§ TASK BRIEF
Repeat every entry exactly as it appears.

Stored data

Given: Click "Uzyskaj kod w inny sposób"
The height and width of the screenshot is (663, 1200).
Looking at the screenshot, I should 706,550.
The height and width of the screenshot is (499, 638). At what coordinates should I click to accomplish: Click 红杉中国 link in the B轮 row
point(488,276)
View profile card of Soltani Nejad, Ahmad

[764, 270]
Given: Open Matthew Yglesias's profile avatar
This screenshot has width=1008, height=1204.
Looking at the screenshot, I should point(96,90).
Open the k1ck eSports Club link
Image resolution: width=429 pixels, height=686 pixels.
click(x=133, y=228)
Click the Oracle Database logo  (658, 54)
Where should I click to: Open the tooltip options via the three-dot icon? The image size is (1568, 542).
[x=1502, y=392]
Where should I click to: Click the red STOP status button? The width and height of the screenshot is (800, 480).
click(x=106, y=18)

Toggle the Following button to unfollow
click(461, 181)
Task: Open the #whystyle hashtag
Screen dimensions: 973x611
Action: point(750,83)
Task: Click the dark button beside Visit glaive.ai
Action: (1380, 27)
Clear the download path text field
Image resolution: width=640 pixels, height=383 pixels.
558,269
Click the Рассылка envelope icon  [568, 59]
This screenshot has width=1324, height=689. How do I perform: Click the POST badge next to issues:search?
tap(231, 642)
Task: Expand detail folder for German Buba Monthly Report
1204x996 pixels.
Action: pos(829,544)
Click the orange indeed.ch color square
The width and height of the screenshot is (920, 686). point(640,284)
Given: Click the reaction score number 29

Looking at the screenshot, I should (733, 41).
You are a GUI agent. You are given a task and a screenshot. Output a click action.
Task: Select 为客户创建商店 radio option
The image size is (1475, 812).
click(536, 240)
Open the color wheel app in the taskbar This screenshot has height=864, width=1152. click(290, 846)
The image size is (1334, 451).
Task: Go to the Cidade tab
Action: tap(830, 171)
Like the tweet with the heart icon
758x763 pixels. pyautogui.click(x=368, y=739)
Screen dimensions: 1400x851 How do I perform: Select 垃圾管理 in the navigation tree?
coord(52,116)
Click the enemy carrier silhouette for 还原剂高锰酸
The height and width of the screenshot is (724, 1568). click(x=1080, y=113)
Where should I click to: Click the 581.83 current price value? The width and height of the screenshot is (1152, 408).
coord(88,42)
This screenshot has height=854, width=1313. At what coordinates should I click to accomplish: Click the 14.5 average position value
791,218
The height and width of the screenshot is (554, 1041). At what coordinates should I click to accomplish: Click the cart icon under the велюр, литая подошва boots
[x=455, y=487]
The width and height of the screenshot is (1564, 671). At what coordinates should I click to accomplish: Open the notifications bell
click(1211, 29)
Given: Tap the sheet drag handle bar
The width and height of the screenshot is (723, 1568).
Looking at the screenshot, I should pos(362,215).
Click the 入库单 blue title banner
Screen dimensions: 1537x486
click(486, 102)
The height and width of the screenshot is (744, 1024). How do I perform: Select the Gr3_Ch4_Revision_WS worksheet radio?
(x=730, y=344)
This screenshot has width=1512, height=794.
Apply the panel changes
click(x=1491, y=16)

§ ANSWER TO THE EXERCISE
Given: Click "Uzyskaj kod w inny sposób"
The height and width of the screenshot is (663, 1200).
Looking at the screenshot, I should 706,550.
The height and width of the screenshot is (499, 638). At what coordinates should I click to accomplish: Click 红杉中国 link in the B轮 row
point(488,276)
View profile card of Soltani Nejad, Ahmad

[764, 270]
Given: Open Matthew Yglesias's profile avatar
This screenshot has width=1008, height=1204.
Looking at the screenshot, I should point(96,90).
Open the k1ck eSports Club link
Image resolution: width=429 pixels, height=686 pixels.
click(x=133, y=228)
Click the Oracle Database logo  (658, 54)
Where should I click to: Open the tooltip options via the three-dot icon? The image size is (1568, 542).
[x=1502, y=392]
Where should I click to: Click the red STOP status button? The width and height of the screenshot is (800, 480).
click(x=106, y=18)

Toggle the Following button to unfollow
click(461, 181)
Task: Open the #whystyle hashtag
Screen dimensions: 973x611
Action: point(750,83)
Task: Click the dark button beside Visit glaive.ai
Action: (1380, 27)
Clear the download path text field
Image resolution: width=640 pixels, height=383 pixels.
558,269
Click the Рассылка envelope icon  [568, 59]
This screenshot has width=1324, height=689. How do I perform: Click the POST badge next to issues:search?
tap(231, 642)
Task: Expand detail folder for German Buba Monthly Report
1204x996 pixels.
Action: pos(829,544)
Click the orange indeed.ch color square
The width and height of the screenshot is (920, 686). point(640,284)
Given: Click the reaction score number 29

Looking at the screenshot, I should (733, 41).
You are a GUI agent. You are given a task and a screenshot. Output a click action.
Task: Select 为客户创建商店 radio option
The image size is (1475, 812).
click(536, 240)
Open the color wheel app in the taskbar This screenshot has height=864, width=1152. click(290, 846)
The image size is (1334, 451).
Task: Go to the Cidade tab
Action: tap(830, 171)
Like the tweet with the heart icon
758x763 pixels. pyautogui.click(x=368, y=739)
Screen dimensions: 1400x851 How do I perform: Select 垃圾管理 in the navigation tree?
coord(52,116)
Click the enemy carrier silhouette for 还原剂高锰酸
The height and width of the screenshot is (724, 1568). click(x=1080, y=113)
Where should I click to: Click the 581.83 current price value? The width and height of the screenshot is (1152, 408).
coord(88,42)
This screenshot has height=854, width=1313. At what coordinates should I click to accomplish: Click the 14.5 average position value
791,218
The height and width of the screenshot is (554, 1041). At what coordinates should I click to accomplish: Click the cart icon under the велюр, литая подошва boots
[x=455, y=487]
The width and height of the screenshot is (1564, 671). At what coordinates should I click to accomplish: Open the notifications bell
click(1211, 29)
Given: Tap the sheet drag handle bar
The width and height of the screenshot is (723, 1568).
Looking at the screenshot, I should pos(362,215).
Click the 入库单 blue title banner
Screen dimensions: 1537x486
click(486, 102)
The height and width of the screenshot is (744, 1024). How do I perform: Select the Gr3_Ch4_Revision_WS worksheet radio?
(x=730, y=344)
This screenshot has width=1512, height=794.
Apply the panel changes
click(x=1491, y=16)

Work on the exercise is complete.